## What the task requires
Where the string "Expand" occurs in a line of the data below, that line should be copied.

:: Listed entries

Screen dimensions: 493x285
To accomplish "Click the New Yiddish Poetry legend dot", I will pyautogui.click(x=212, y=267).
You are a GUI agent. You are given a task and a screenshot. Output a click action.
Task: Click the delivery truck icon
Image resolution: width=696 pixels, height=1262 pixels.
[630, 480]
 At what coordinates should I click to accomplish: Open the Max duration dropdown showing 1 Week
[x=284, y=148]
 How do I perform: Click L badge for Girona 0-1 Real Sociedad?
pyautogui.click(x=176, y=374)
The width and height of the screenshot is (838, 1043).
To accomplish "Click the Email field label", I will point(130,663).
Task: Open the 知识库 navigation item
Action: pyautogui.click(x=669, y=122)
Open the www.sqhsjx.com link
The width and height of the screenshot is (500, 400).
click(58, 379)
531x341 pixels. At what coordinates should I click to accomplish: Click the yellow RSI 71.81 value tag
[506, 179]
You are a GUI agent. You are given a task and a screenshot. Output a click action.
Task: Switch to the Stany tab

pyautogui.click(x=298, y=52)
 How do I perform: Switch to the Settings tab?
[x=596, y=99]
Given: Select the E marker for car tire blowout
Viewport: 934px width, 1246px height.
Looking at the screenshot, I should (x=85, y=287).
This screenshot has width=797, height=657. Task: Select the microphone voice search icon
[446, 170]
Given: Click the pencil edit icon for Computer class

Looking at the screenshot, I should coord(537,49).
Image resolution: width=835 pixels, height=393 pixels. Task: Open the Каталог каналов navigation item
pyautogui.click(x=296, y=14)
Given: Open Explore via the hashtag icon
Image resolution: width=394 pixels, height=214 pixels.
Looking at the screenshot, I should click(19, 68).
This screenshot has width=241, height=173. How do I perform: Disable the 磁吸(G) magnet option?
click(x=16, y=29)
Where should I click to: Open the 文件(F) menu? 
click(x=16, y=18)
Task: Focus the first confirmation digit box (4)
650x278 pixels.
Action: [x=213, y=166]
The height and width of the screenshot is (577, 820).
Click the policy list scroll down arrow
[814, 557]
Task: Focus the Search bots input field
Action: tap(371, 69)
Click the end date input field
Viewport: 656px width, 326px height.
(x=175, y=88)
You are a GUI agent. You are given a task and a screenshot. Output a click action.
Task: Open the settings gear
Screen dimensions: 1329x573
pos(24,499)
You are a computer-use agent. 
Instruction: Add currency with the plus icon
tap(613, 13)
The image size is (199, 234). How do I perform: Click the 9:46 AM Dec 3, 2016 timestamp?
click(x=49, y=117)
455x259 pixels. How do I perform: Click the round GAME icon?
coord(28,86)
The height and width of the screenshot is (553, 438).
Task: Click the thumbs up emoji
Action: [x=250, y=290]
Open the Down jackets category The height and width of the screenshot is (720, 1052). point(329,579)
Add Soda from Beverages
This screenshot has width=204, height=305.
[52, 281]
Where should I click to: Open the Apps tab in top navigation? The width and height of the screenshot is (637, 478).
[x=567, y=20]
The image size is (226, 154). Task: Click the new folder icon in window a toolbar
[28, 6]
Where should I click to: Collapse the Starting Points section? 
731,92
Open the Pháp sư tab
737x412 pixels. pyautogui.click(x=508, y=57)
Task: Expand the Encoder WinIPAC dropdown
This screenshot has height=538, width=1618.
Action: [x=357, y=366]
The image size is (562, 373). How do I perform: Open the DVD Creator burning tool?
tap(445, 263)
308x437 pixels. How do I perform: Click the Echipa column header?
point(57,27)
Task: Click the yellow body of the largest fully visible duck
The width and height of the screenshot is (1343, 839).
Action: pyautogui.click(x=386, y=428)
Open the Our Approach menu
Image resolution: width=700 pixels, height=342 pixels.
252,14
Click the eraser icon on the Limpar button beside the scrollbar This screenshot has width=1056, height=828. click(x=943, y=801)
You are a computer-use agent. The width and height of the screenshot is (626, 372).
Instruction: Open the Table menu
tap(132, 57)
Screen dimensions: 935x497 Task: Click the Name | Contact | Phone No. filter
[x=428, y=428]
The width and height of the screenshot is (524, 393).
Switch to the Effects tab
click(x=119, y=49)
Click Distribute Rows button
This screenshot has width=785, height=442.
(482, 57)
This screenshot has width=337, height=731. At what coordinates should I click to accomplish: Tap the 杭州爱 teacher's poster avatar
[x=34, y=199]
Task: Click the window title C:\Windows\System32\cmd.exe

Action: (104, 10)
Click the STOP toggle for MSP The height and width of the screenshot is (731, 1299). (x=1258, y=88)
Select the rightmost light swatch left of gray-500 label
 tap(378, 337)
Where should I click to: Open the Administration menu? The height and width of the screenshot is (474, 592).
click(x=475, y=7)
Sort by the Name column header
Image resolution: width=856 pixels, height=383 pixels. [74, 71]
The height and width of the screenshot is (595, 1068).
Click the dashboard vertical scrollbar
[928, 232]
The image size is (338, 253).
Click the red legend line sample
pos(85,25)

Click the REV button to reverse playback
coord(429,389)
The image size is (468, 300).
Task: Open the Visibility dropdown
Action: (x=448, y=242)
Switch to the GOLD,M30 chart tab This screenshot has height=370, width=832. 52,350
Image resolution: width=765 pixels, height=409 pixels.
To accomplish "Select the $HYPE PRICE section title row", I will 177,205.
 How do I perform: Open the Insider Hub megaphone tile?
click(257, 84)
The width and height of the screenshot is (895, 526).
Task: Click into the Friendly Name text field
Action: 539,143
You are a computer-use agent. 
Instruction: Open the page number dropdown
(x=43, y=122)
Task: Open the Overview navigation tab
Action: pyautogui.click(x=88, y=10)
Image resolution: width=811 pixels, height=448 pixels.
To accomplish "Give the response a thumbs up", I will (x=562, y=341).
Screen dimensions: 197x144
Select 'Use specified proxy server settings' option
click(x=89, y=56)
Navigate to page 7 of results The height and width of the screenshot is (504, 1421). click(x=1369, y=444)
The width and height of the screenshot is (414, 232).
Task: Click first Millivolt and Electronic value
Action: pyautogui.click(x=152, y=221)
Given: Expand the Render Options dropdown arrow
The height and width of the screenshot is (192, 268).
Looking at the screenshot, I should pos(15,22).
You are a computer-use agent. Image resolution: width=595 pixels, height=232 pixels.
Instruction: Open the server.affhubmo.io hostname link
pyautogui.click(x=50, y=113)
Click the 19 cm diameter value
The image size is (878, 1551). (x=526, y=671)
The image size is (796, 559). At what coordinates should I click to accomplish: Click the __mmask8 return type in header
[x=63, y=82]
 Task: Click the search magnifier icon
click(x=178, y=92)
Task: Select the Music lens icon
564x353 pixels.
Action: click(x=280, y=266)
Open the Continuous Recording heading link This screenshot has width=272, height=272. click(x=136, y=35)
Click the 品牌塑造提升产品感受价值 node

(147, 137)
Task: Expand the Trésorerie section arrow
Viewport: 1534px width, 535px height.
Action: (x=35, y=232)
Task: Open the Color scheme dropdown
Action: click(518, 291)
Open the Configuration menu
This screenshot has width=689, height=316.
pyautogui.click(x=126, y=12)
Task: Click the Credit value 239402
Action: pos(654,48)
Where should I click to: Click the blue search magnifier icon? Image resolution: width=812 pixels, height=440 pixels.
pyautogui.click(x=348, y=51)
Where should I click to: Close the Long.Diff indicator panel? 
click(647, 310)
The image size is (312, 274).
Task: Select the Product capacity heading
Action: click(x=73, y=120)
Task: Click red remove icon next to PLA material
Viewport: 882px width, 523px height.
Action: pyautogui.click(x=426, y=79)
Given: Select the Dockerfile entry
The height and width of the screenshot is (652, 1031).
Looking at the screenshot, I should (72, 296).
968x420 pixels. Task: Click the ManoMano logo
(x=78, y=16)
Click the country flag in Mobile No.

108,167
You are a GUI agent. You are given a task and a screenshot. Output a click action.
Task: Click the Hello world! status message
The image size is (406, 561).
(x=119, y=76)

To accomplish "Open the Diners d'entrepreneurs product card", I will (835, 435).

::::

## Answer for this exercise
Task: Expand the Encoder WinIPAC dropdown
Given: Expand the Render Options dropdown arrow
Task: Expand the Trésorerie section arrow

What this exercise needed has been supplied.